Süddeutsche Zeitung

Tattoo-Ritual in Thailand:Spirituelles Stechen

Angelina Jolie ist keine Ausnahme: Menschen aus aller Welt kommen nach Thailand, um sich sakrale Sak-Yant-Motive tätowieren zu lassen. Ein Besuch im Tempel.

Von Arne Perras, Bang Phra/Thailand

Noch sitzt der Mann ganz ruhig auf dem Boden, er weiß nicht, wann es kommt. Aber irgendwann packt es ihn. Ple Rattanasak wird aufspringen, losrennen - und wehe, es ist keiner da, um ihn einzufangen. Er braucht einen Menschen, der ihn festhält und am Ohrläppchen massiert, damit er wieder zu sich kommt.

Manche werden an diesem Morgen zum Tiger, andere machen den Bullen, wieder andere mutieren zu Schildkröten, Schlangen, Geckos. Es tragen sich seltsame Dinge zu auf dem Hof des buddhistischen Klosters Bang Phra westlich von Bangkok. Warum bewegen sich Menschen hier wie wilde Tiere und stoßen schauerliche Laute aus? Und was hat das mit Angelina Jolie und Brad Pitt zu tun, die sich im fernen Kalifornien scheiden lassen wollen?

Der Träger des Tattoos muss Regeln befolgen, erst dann entfaltet es seine Kraft

Zunächst zu den Betenden: Sie können selbst kaum erklären, was mit ihnen geschieht. Die Mönche sagen, es ist die Kraft der Tattoos. Wer sich hier am Morgen des 11. März zur Zeremonie "Wai Khru" versammelt, trägt heilige Tinte unter der Haut. "Sak Yant", magische Zeichen. Sie haben ihre Tattoos in diesem Tempel bekommen, durch die Hand der Mönche, die oft selbst den Körper voller Sak Yant haben. Und einmal im Jahr kommen die Tattoo-Jünger zusammen, um ihren Meister zu ehren, den verstorbenen Abt Luang Pho Poen.

Auf dem Platz sitzen etwa 10 000 Menschen. Sie sollten versuchen zu meditieren, ruft ein Geistlicher über Lautsprecher, dann könnten sie es schaffen, sitzen zu bleiben. Der Büroangestellte Rattanasak hört den Rat, aber es ist nicht so einfach. Viele schaffen es nicht, irgendwann fallen sie unter der stechenden Sonne in Trance. Und haben sich nicht mehr im Griff.

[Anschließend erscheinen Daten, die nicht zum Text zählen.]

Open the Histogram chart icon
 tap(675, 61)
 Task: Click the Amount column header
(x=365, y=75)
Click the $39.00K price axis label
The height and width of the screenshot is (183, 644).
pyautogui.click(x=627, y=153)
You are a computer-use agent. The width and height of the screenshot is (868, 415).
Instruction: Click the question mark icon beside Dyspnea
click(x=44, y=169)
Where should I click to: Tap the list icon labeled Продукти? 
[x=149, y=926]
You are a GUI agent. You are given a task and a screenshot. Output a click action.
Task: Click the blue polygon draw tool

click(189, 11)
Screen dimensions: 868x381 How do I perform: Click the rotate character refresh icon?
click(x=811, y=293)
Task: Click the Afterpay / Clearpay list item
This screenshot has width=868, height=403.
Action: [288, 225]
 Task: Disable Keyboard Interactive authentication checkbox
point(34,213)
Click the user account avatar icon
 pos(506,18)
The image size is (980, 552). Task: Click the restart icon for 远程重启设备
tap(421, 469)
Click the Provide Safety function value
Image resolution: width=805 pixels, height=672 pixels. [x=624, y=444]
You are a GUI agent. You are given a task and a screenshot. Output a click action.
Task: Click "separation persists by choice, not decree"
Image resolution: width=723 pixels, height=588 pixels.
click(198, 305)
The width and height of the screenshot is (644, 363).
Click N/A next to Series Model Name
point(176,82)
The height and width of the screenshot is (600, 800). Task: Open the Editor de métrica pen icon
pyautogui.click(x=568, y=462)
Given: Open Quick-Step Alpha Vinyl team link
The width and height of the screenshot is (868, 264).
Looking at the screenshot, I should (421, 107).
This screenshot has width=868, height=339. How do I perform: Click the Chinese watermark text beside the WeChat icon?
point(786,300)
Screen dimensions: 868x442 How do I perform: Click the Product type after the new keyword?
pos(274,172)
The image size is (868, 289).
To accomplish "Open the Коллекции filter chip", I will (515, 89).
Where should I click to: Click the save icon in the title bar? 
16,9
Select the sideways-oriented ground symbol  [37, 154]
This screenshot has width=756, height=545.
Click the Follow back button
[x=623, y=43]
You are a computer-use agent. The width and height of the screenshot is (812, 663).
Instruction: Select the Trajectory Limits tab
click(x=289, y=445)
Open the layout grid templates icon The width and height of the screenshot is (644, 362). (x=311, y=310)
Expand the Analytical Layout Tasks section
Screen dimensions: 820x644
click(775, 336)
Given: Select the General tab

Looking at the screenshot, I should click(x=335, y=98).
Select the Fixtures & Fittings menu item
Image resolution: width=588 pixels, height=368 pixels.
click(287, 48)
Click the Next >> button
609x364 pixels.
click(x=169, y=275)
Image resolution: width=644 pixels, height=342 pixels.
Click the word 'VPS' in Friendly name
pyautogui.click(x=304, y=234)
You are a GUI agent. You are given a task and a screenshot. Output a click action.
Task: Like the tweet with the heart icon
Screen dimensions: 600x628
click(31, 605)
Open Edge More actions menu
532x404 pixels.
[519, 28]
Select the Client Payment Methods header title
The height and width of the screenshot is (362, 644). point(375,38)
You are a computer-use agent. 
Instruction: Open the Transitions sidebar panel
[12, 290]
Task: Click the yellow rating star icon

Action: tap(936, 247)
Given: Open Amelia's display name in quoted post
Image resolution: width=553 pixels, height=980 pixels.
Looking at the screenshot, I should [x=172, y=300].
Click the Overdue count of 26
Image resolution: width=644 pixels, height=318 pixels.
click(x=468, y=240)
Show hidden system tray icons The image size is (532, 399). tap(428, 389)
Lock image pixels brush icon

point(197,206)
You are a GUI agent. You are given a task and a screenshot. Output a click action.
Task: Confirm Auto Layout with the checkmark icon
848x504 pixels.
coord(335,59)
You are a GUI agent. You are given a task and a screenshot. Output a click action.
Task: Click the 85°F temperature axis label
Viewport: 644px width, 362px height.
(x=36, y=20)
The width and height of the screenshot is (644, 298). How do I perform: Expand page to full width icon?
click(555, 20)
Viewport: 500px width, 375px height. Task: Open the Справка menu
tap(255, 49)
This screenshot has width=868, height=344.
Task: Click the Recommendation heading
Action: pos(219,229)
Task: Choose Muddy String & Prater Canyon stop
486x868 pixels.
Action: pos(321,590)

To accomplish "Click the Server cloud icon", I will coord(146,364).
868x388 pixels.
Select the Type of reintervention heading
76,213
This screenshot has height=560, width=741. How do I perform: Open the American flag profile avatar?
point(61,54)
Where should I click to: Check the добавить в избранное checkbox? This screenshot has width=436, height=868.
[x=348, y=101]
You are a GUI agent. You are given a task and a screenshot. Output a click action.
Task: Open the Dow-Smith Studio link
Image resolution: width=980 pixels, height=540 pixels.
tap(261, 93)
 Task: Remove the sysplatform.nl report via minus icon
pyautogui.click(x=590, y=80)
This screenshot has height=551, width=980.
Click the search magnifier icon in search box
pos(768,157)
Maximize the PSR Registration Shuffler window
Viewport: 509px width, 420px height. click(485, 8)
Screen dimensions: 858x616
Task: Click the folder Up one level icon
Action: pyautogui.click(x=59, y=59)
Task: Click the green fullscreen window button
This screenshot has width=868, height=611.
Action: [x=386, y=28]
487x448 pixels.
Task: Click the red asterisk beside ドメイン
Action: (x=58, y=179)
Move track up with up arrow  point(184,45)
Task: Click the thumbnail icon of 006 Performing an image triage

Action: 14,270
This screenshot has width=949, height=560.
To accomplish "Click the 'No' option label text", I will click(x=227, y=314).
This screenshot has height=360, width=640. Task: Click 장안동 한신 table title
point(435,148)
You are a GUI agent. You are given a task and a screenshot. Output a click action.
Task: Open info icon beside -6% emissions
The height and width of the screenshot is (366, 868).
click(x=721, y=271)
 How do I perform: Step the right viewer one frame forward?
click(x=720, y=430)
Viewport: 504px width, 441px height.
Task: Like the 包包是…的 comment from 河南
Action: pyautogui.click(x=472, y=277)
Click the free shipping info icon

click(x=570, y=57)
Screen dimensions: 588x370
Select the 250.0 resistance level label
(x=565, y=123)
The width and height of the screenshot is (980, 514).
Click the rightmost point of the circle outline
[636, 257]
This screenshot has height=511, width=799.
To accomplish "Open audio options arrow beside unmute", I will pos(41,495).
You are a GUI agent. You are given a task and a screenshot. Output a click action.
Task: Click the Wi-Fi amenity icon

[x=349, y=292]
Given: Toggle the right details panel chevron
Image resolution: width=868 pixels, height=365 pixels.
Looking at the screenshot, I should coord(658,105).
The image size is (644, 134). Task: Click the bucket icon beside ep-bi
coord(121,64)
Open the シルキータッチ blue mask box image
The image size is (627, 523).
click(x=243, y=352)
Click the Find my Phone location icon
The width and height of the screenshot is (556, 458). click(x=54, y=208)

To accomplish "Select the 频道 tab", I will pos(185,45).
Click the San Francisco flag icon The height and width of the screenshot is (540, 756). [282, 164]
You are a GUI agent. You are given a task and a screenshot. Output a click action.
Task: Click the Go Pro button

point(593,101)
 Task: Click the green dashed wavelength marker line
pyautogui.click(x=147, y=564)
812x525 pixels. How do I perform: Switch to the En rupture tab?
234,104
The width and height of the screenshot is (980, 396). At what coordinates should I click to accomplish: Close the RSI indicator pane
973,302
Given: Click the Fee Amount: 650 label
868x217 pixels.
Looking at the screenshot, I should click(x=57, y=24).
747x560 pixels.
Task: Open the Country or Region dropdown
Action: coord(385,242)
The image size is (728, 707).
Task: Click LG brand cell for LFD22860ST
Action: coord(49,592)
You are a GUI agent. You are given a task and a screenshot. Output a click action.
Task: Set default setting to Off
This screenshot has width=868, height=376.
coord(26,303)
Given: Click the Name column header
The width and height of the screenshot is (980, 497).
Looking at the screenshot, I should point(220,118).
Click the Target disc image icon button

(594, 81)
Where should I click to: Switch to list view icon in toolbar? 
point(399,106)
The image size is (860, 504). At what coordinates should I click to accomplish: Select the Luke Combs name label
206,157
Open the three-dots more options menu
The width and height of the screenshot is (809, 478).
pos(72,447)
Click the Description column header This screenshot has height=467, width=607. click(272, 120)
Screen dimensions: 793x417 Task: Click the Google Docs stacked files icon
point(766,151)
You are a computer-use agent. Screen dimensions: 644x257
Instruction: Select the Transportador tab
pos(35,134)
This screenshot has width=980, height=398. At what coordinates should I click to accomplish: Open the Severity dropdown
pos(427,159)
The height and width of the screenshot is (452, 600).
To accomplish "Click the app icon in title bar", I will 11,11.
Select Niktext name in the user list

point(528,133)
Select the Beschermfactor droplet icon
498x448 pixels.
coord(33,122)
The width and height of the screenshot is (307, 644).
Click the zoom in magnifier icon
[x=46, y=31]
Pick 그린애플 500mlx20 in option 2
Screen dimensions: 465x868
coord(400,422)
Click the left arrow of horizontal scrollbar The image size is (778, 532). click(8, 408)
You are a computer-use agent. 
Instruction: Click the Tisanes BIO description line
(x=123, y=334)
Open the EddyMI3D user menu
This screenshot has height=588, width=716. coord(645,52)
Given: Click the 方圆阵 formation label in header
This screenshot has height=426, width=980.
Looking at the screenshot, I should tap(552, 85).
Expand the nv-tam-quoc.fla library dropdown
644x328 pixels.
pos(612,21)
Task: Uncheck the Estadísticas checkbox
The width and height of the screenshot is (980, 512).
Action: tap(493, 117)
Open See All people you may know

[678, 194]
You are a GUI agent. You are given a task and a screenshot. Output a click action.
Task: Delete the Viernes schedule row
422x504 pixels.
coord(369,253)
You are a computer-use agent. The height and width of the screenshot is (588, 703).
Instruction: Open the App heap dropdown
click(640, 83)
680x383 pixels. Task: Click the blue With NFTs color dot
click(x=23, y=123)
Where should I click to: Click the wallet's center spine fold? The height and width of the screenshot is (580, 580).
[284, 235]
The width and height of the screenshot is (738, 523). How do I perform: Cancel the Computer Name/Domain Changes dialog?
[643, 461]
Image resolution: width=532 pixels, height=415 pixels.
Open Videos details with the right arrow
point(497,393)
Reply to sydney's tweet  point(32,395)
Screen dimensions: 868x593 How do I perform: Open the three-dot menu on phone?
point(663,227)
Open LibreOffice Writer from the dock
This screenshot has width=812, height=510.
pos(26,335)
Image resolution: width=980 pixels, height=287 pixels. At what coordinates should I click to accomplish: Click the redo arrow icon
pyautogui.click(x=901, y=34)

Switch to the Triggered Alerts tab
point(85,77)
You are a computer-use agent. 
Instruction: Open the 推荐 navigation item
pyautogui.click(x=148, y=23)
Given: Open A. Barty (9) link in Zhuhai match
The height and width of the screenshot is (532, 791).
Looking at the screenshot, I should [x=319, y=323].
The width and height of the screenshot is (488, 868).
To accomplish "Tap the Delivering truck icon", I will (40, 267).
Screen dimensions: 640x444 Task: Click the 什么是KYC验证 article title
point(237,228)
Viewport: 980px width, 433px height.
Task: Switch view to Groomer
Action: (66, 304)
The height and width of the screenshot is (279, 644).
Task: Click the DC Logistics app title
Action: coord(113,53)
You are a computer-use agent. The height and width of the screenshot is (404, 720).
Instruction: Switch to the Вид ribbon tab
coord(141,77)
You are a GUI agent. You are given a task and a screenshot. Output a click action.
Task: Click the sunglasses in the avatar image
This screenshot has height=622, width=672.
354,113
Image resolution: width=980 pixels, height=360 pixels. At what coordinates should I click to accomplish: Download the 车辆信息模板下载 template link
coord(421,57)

Lärm am linken Rand: Dort sitzt ein hagerer Mann im grünen Polohemd, dem jetzt ein tiefes Grollen aus der Brust rollt. Er reißt die Augen auf, fletscht die Zähne, schnaubt und brüllt. Blitzartig ist er auf die Beine gesprungen. Dann rast er los, die Sitzenden ducken sich zur Seite, machen eine Gasse. Er rennt, stolpert, rappelt sich hoch. Er steuert auf die Mönchsstatue zu, die vorne im Pavillon steht. Sie ehrt den Meister Luang Pho Poen. Es ist, als ziehe die Skulptur seine Jünger magnetisch an. Bevor der Mann in die Mauer kracht, fangen ihn Helfer gerade noch ab. Fünf kräftige Männer halten ihn fest, einer reibt an seinem Ohrläppchen. Und schon ist der Rasende wie ausgewechselt. Mit hängendem Kopf trottet er zurück an seinen Platz.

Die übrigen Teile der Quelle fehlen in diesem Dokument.